Sabe, mãe, eu diria: eu não me importo de viver nesse chiqueiro porque, na verdade, eu não vejo sentido na minha existência. Aliás, a senhora, talvez, fosse a pessoa certa para responder a essa minha dúvida existencial, afinal, você e meu pai é que resolveram me botar nessa. Sabe, olhando para essa barba meio feita, ou para essa meia barba feita, eu cheguei à conclusão de que eu estou no meio do Atlântico, como naquela piada manjada dos nadadores portugueses, mas eu sinto estar longe demais de Portugal para dar meia-volta e longe demais do Brasil para seguir em frente. O que fazer?
Enquanto a resposta não vinha, resolvi boiar. E deixei minha barba do jeito que estava. Minha crise me apelidou de "visconde partido ao meio". Eu gostei. E entrei naquela brincadeira. Quando dava a ela minha face barbada, eu xingava e cuspia no chão; quando dava a ela minha face glabra, ao contrário, cobria-a de mimos e gentilezas.
Viu? Quem disse que eu não tenho joie de vivre?, indagou minha face lisa?
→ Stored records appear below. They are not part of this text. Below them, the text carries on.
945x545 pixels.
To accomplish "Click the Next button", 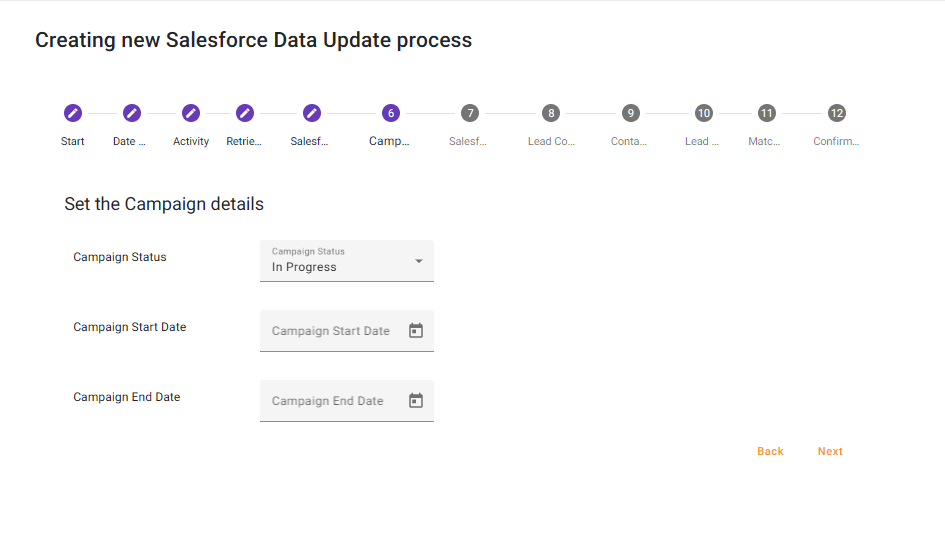I will pyautogui.click(x=830, y=452).
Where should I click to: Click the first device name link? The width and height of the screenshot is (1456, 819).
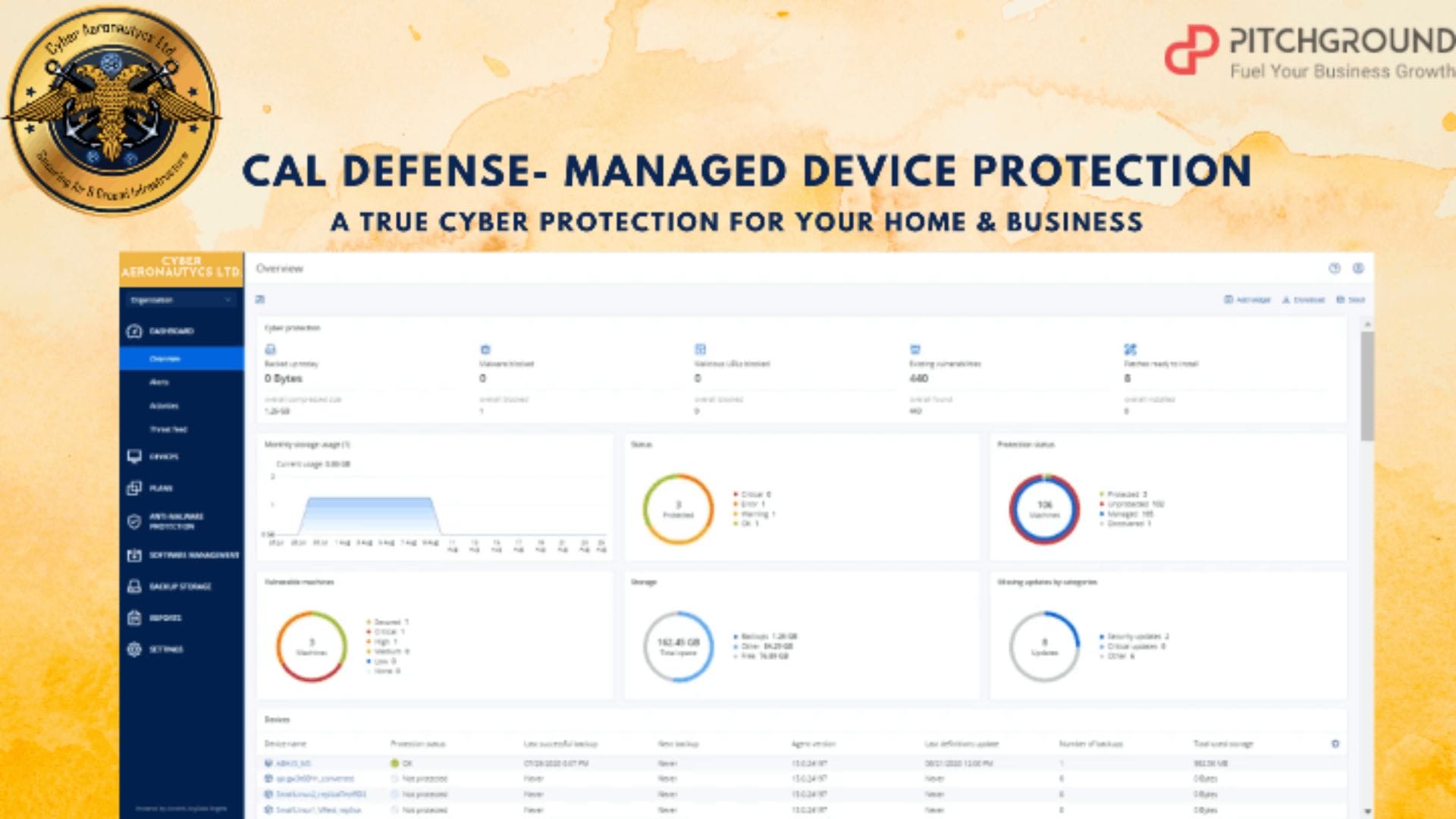coord(293,764)
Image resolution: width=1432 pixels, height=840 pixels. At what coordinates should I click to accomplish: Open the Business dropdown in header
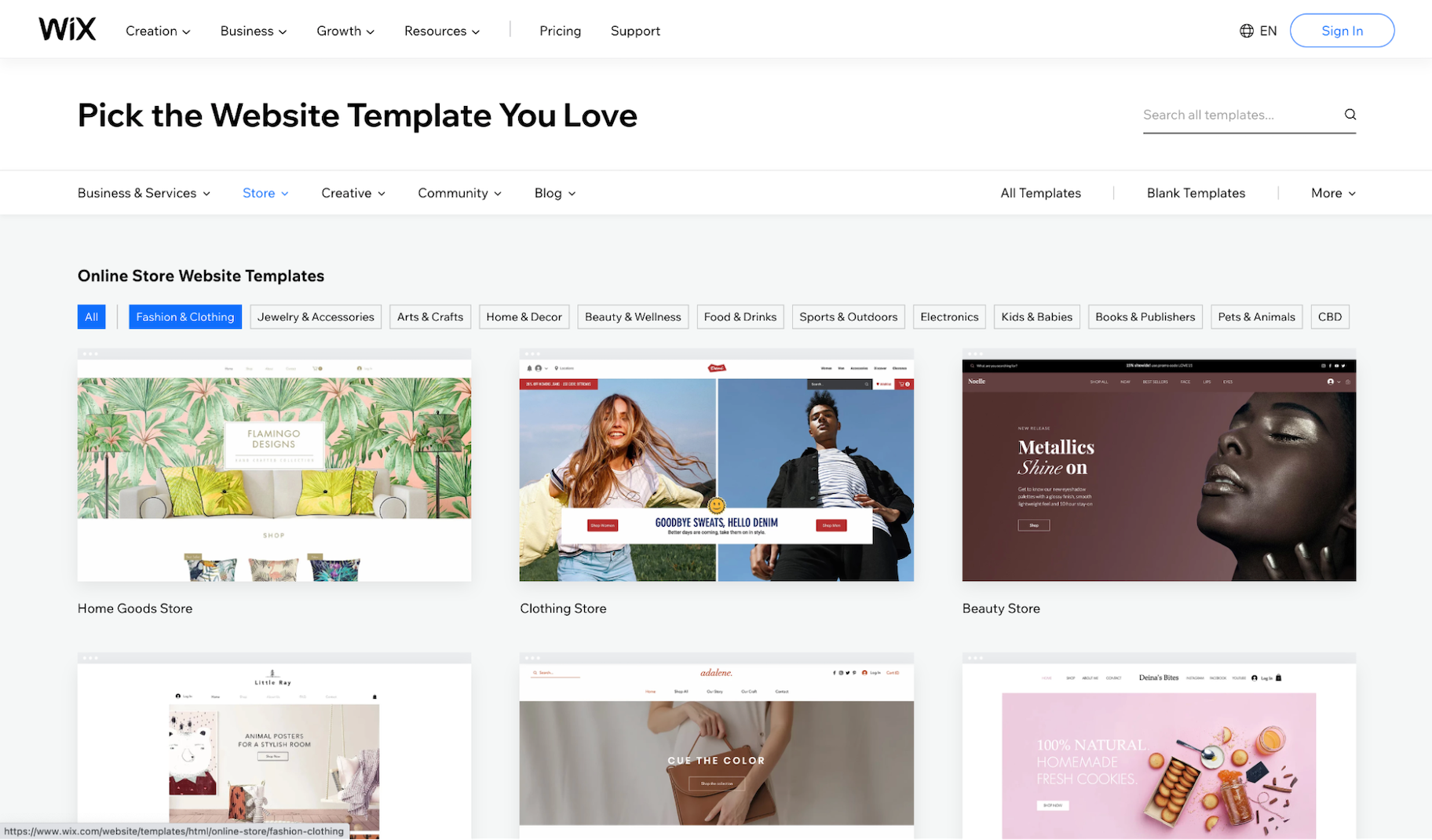[x=253, y=31]
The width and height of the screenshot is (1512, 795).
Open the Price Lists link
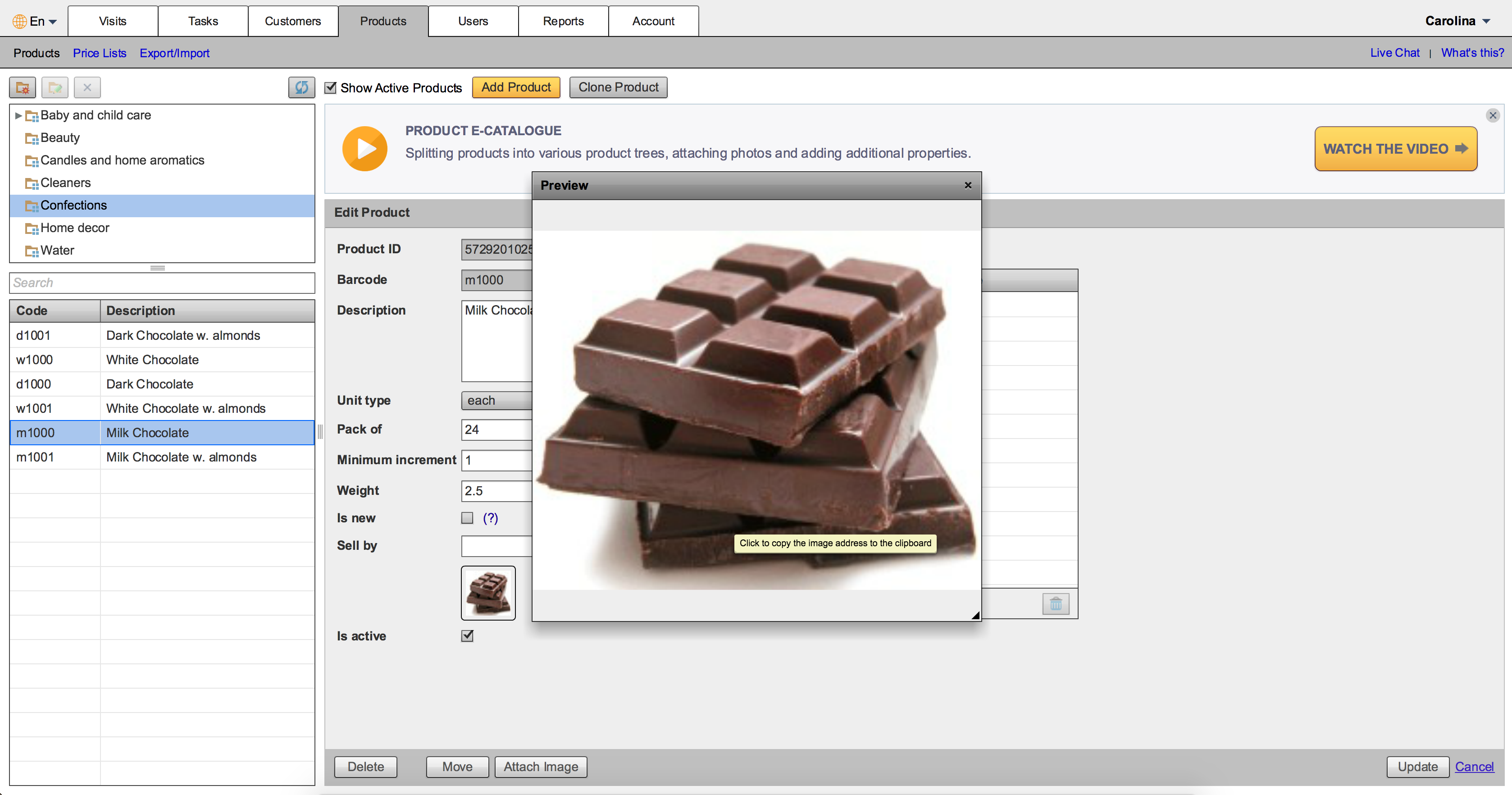[99, 53]
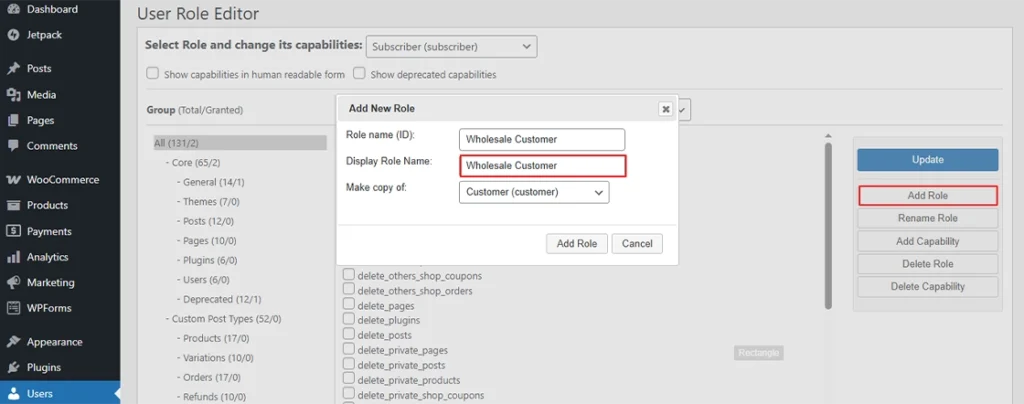Viewport: 1024px width, 404px height.
Task: Click Cancel in Add New Role dialog
Action: tap(637, 243)
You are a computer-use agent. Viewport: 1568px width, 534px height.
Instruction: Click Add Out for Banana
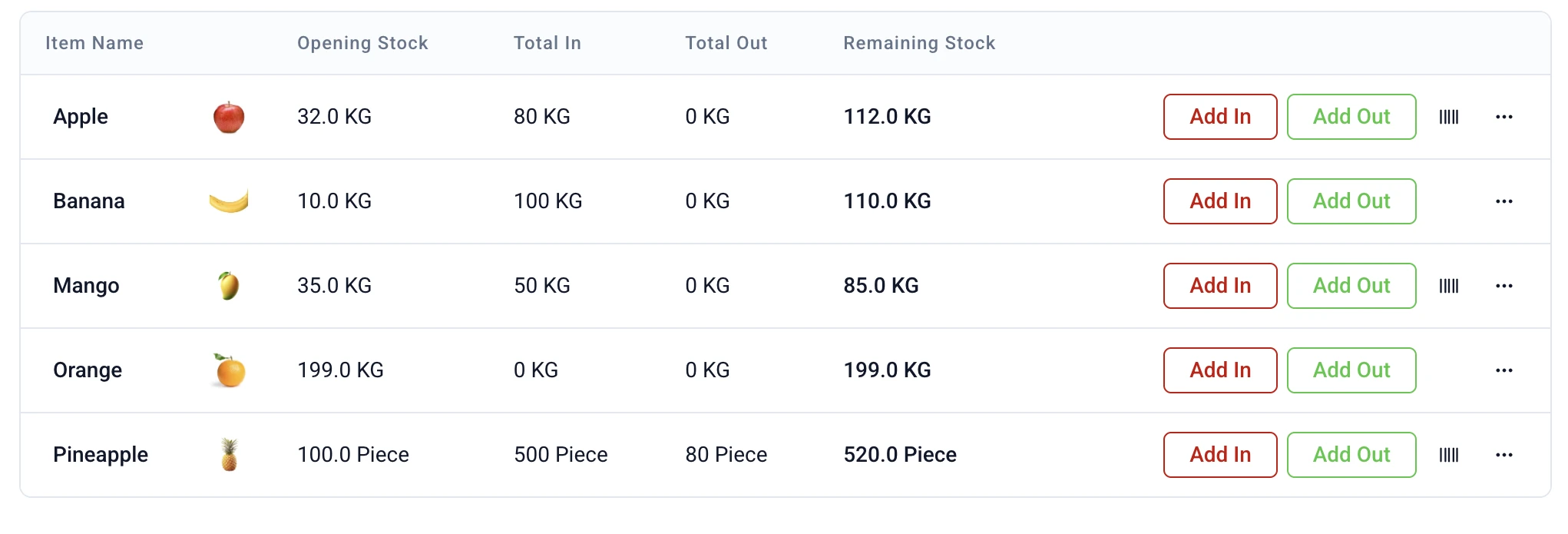tap(1351, 201)
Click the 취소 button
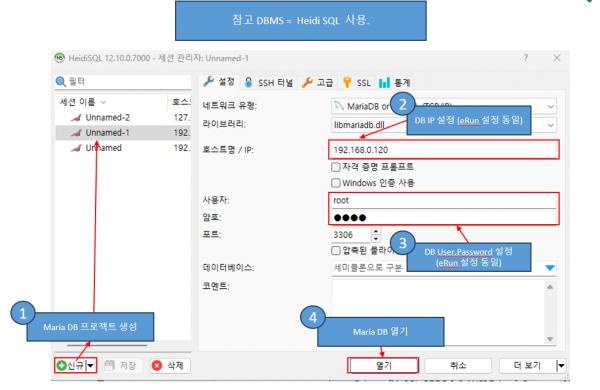This screenshot has height=390, width=600. 458,366
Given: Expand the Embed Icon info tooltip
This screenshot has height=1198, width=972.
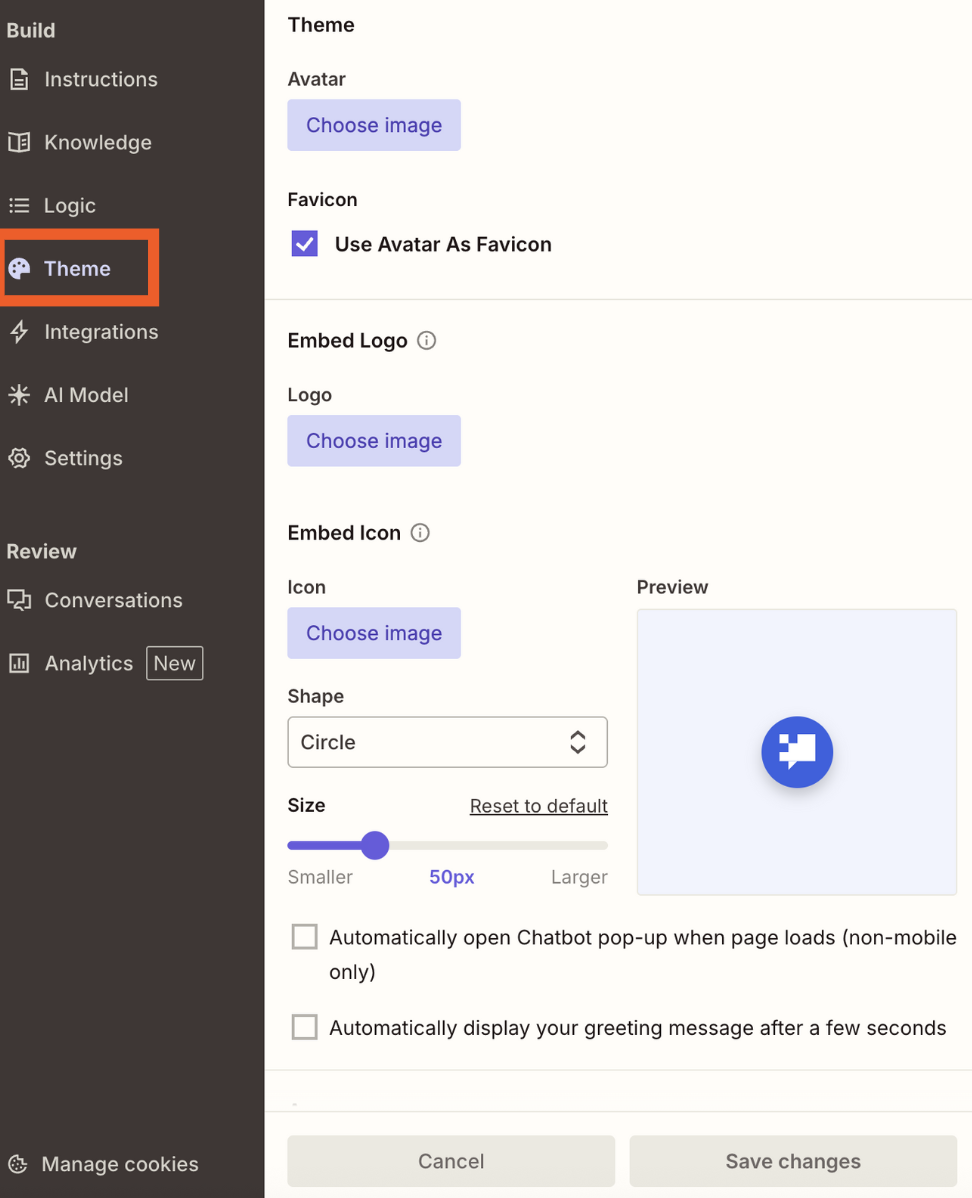Looking at the screenshot, I should [419, 532].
Usa expressões em francês? Além de ser um perdedor resolveu virar um viadinho?, esbravejou minha face barbada. Sentei-me no sofá, ao lado de um jornal aberto, e comecei a rir. Do riso passei ao choro. Depois olhei para o teto. Liguei a televisão. Assisti a duas novelas e a um programa religioso sem piscar. Fiz as palavras-cruzadas e o sudoku do jornal.
Depois de tantas atividades, cheguei, finalmente a uma conclusão. Estava na hora de lavar a louça.